Religious and Spiritual Practices
Few natural materials appear in as many religious traditions as sandalwood. In Hinduism, sandalwood paste is applied to the forehead of worshippers and used to consecrate ritual tools before ceremonies. Intricately carved sandalwood adorns shrines and homes across India, and mala prayer beads are often crafted from the wood. Buddhists consider sandalwood one of the sacred scents of the lotus and use it during meditation to maintain a connection to the physical world while the mind explores inward. The wood and its resin also appear in Muslim rituals and were used by ancient Egyptians in embalming.
In modern Pagan traditions, sandalwood is associated with healing, purification, and protection. The incense is sometimes burned alone, sometimes blended with myrrh or frankincense. In chakra-based practices, it is linked to the root chakra at the base of the spine, where practitioners connect it to feelings of security, stability, and self-identity.

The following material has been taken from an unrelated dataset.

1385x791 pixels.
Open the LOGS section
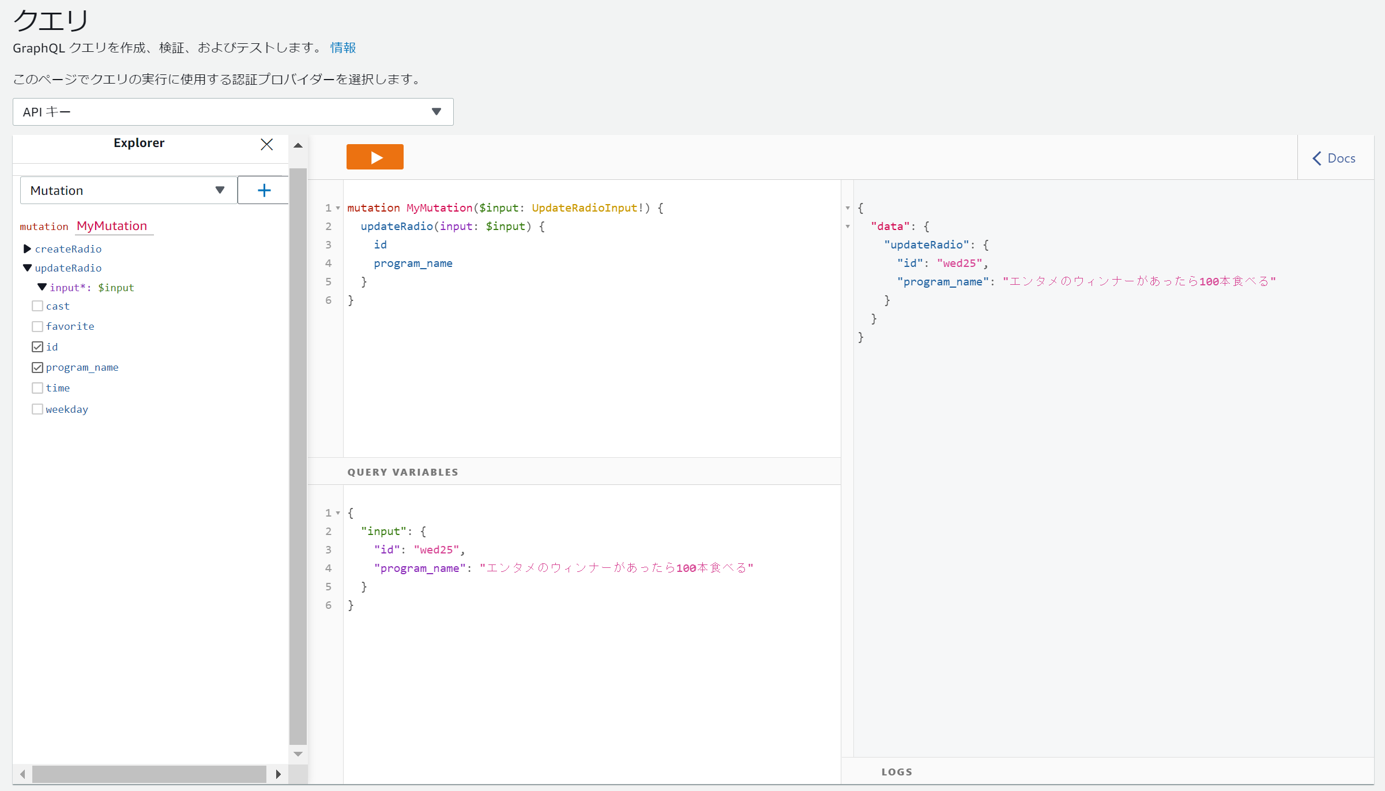click(x=897, y=772)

Indian vs. Australian Sandalwood
Not all sandalwood is the same. The two main commercial species are Indian sandalwood (Santalum album) and Australian sandalwood (Santalum spicatum), and they differ significantly in chemical makeup. The international quality standard for sandalwood oil requires 41 to 54% alpha-santalol and 16 to 24% beta-santalol. Indian sandalwood typically meets or approaches this range, while Australian sandalwood contains different ratios of these compounds and is generally considered less potent for therapeutic use. If you’re buying sandalwood oil for skincare or aromatherapy, the species matters. Products labeled “East Indian sandalwood oil” are sourced from Santalum album and carry higher concentrations of the active compounds studied in clinical research.
Safety
Sandalwood oil is well tolerated by most people. In patch testing at 20% concentration, it caused no irritation in healthy volunteers. Allergic reactions do occur but are uncommon: diagnostic patch tests show positive reactions in roughly 0.007% to 1.5% of people tested, with the higher end seen in patients who already had facial skin conditions. If you’re using sandalwood oil topically for the first time, testing a small amount on your inner forearm and waiting 24 hours is a reasonable precaution, especially if you have sensitive skin or a history of contact allergies to fragrances.
Conservation and Supply
Indian sandalwood has been classified as vulnerable by the International Union for Conservation of Nature since 1997. Decades of illegal harvesting, habitat loss, disease, and climate change have taken a severe toll. Economically viable trees, those with trunks over 30 centimeters in diameter, are now nearly impossible to find in many parts of India. The species has been described as commercially extinct in the wild.
The Indian government has responded with policy changes that encourage private cultivation. The state of Maharashtra, for example, removed sandalwood from its list of regulated trees, allowing landowners to harvest from their own property without government permission. These reforms aim to shift production from wild harvesting to sustainable farming, though it takes 15 to 20 years for a sandalwood tree to produce commercially useful heartwood. This long growth cycle, combined with ongoing demand from the fragrance and pharmaceutical industries, keeps prices high and makes synthetic alternatives increasingly important for mass-market products.